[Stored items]
— begin —
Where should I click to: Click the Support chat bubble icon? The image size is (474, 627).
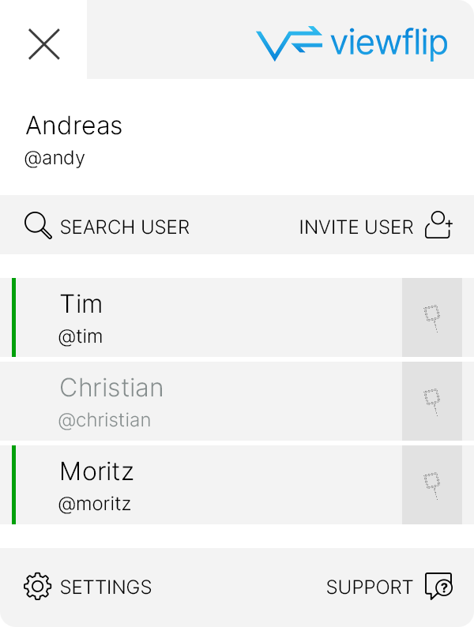pyautogui.click(x=438, y=587)
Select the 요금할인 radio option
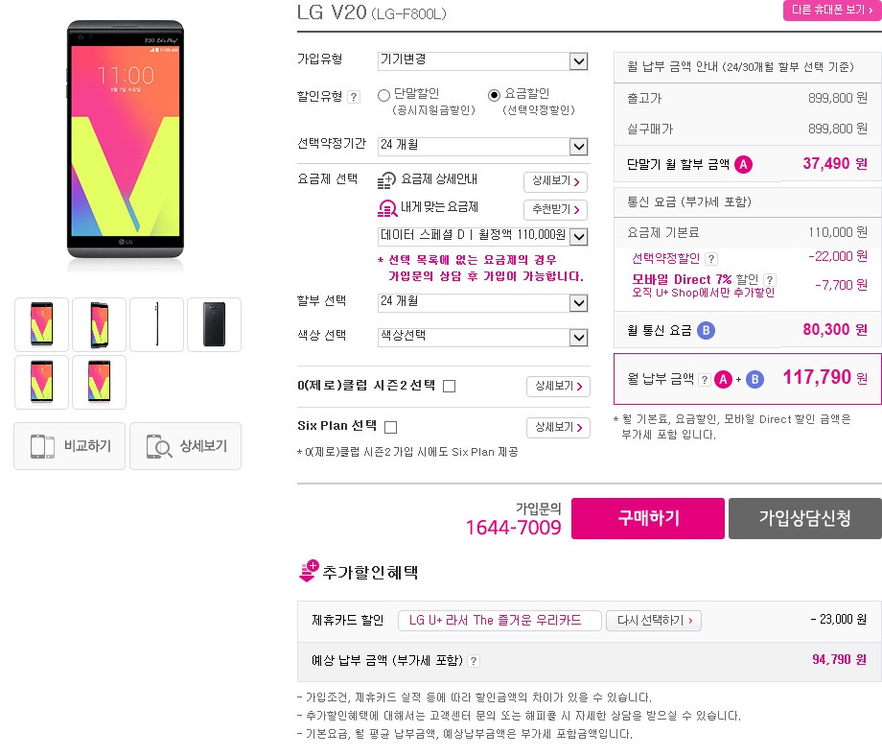This screenshot has width=882, height=756. [x=494, y=95]
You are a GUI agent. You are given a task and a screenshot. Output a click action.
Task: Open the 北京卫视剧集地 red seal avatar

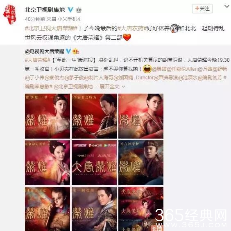click(10, 14)
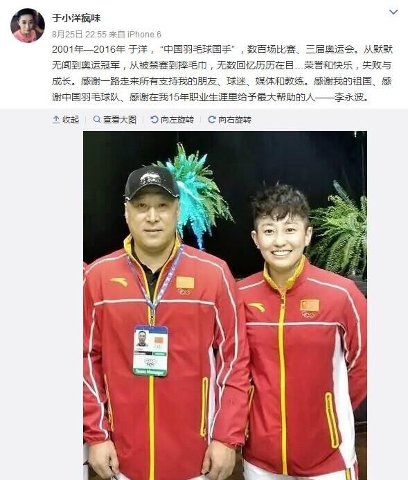Image resolution: width=408 pixels, height=480 pixels.
Task: Click the clockwise rotate-right arrow icon
Action: click(212, 119)
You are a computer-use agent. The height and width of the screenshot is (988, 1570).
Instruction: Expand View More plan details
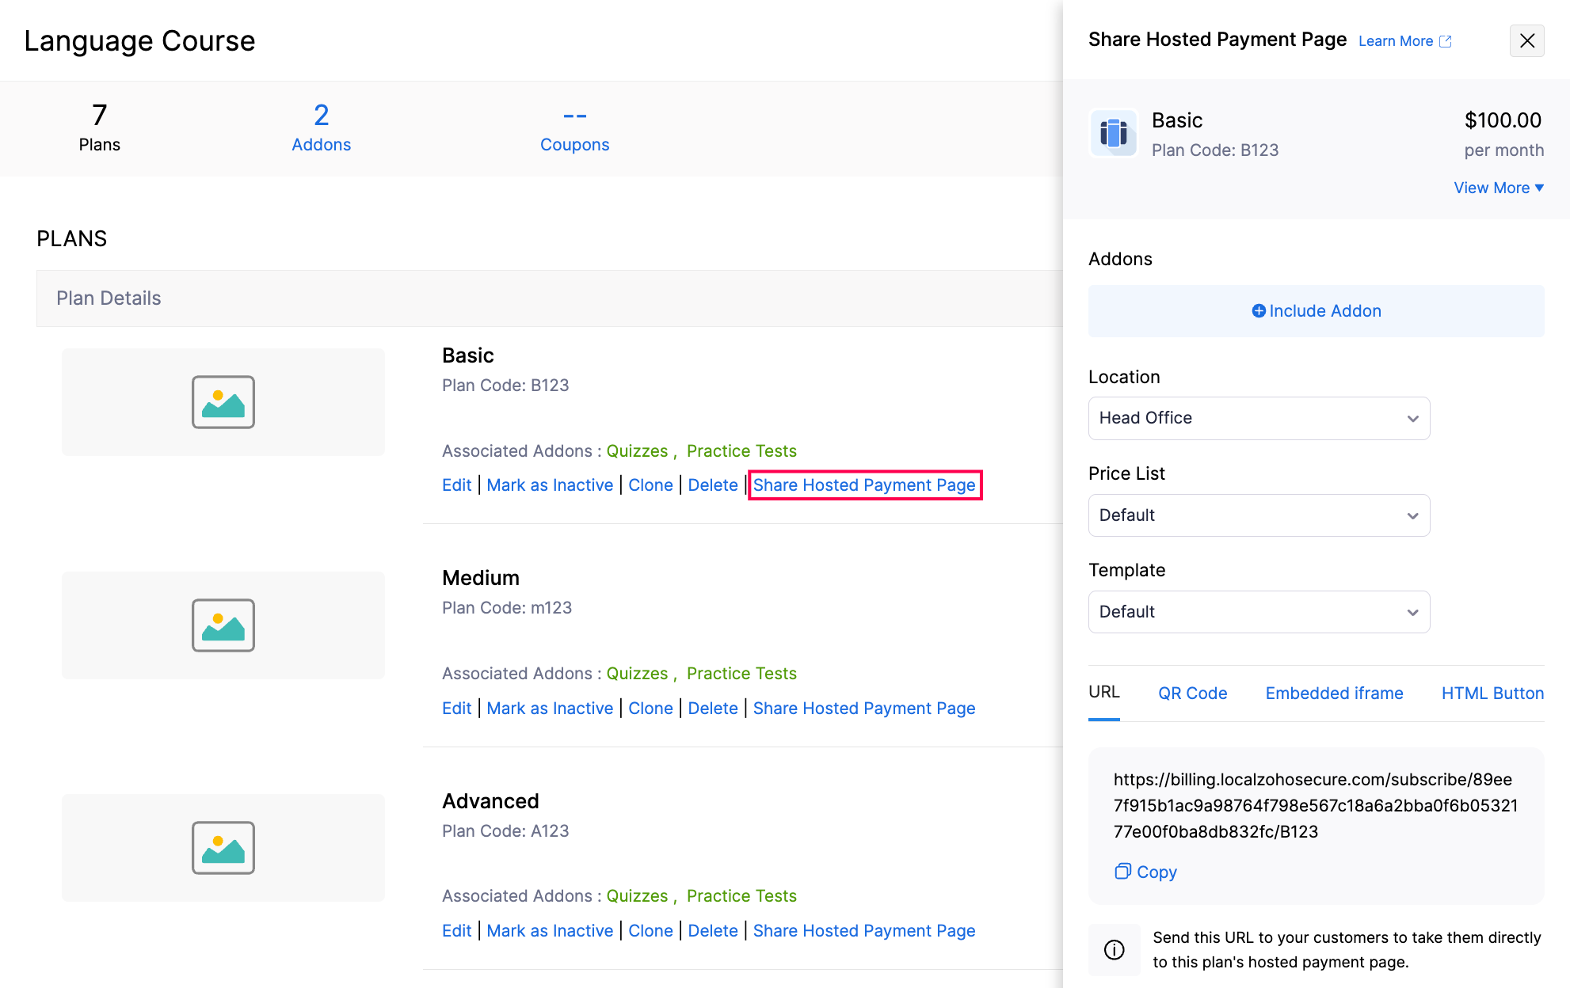click(x=1498, y=188)
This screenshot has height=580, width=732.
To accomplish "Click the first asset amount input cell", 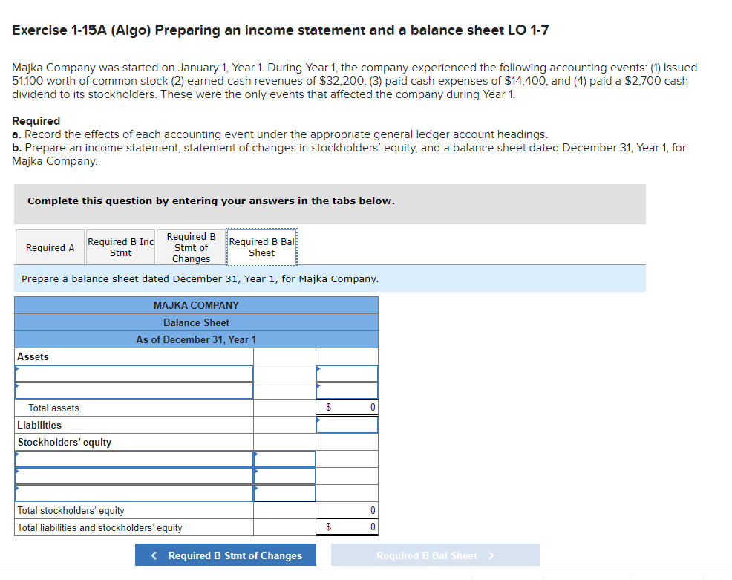I will click(x=347, y=373).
— end —
### Exercise details
Filter the entries above and copy out every line that contains the string "icon", treating uppercase and lowercase as different.

### Written answer
Where should I click to: Click the Support chat bubble icon? The image size is (474, 627).
Task: Click the clockwise rotate-right arrow icon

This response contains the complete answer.